[PATCH 8/9] mm, page_alloc: drain all pcplists during memory offline

From: Vlastimil Babka
Date: Tue Sep 22 2020 - 10:37:50 EST


drain_all_pages() is optimized to only execute on cpus where pcplists are not
empty. The check can however race with a free to pcplist that has not yet
increased the pcp->count from 0 to 1. Make the drain optionally skip the racy
check and drain on all cpus, and use it in memory offline context, where we
want to make sure no isolated pages are left behind on pcplists.

Signed-off-by: Vlastimil Babka <vbabka@xxxxxxx>
---
include/linux/gfp.h | 1 +
mm/memory_hotplug.c | 4 ++--
mm/page_alloc.c | 29 ++++++++++++++++++++---------
3 files changed, 23 insertions(+), 11 deletions(-)

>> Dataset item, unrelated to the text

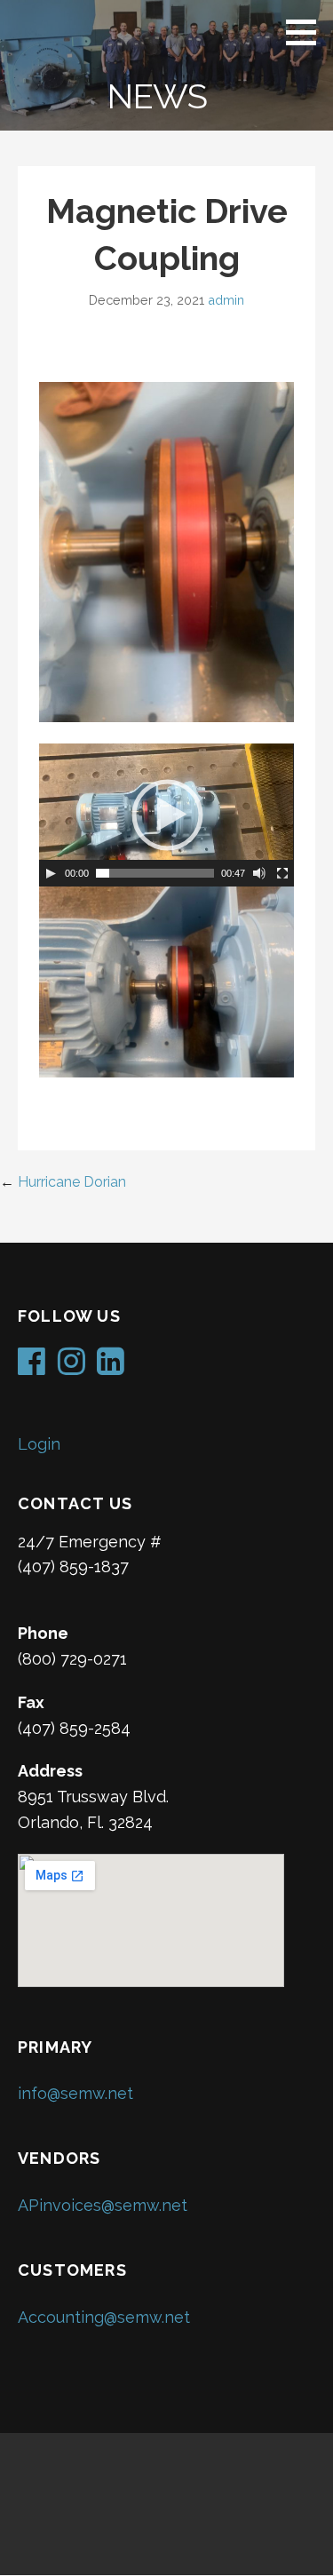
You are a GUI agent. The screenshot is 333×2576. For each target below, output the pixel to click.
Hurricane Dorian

diff --git a/include/linux/gfp.h b/include/linux/gfp.h
index 67a0774e080b..cc52c5cc9fab 100644
--- a/include/linux/gfp.h
+++ b/include/linux/gfp.h
@@ -592,6 +592,7 @@ extern void page_frag_free(void *addr);

void page_alloc_init(void);
void drain_zone_pages(struct zone *zone, struct per_cpu_pages *pcp);
+void __drain_all_pages(struct zone *zone, bool page_isolation);
void drain_all_pages(struct zone *zone);
void drain_local_pages(struct zone *zone);

diff --git a/mm/memory_hotplug.c b/mm/memory_hotplug.c
index 08f729922e18..bbde415b558b 100644
--- a/mm/memory_hotplug.c
+++ b/mm/memory_hotplug.c
@@ -1524,7 +1524,7 @@ int __ref offline_pages(unsigned long start_pfn, unsigned long nr_pages)
goto failed_removal;
}

- drain_all_pages(zone);
+ __drain_all_pages(zone, true);

arg.start_pfn = start_pfn;
arg.nr_pages = nr_pages;
@@ -1588,7 +1588,7 @@ int __ref offline_pages(unsigned long start_pfn, unsigned long nr_pages)
*/
ret = test_pages_isolated(start_pfn, end_pfn, MEMORY_OFFLINE);
if (ret)
- drain_all_pages(zone);
+ __drain_all_pages(zone, true);
} while (ret);

/* Mark all sections offline and remove free pages from the buddy. */
diff --git a/mm/page_alloc.c b/mm/page_alloc.c
index 4e37bc3f6077..33cc35d152b1 100644
--- a/mm/page_alloc.c
+++ b/mm/page_alloc.c
@@ -2960,14 +2960,7 @@ static void drain_local_pages_wq(struct work_struct *work)
preempt_enable();
}

-/*
- * Spill all the per-cpu pages from all CPUs back into the buddy allocator.
- *
- * When zone parameter is non-NULL, spill just the single zone's pages.
- *
- * Note that this can be extremely slow as the draining happens in a workqueue.
- */
-void drain_all_pages(struct zone *zone)
+void __drain_all_pages(struct zone *zone, bool force_all_cpus)
{
int cpu;

@@ -3006,7 +2999,13 @@ void drain_all_pages(struct zone *zone)
struct zone *z;
bool has_pcps = false;

- if (zone) {
+ if (force_all_cpus) {
+ /*
+ * The pcp.count check is racy, some callers need a
+ * guarantee that no cpu is missed.
+ */
+ has_pcps = true;
+ } else if (zone) {
pcp = per_cpu_ptr(zone->pageset, cpu);
if (pcp->pcp.count)
has_pcps = true;
@@ -3039,6 +3038,18 @@ void drain_all_pages(struct zone *zone)
mutex_unlock(&pcpu_drain_mutex);
}

+/*
+ * Spill all the per-cpu pages from all CPUs back into the buddy allocator.
+ *
+ * When zone parameter is non-NULL, spill just the single zone's pages.
+ *
+ * Note that this can be extremely slow as the draining happens in a workqueue.
+ */
+void drain_all_pages(struct zone *zone)
+{
+ __drain_all_pages(zone, false);
+}
+
#ifdef CONFIG_HIBERNATION

/*
--
2.28.0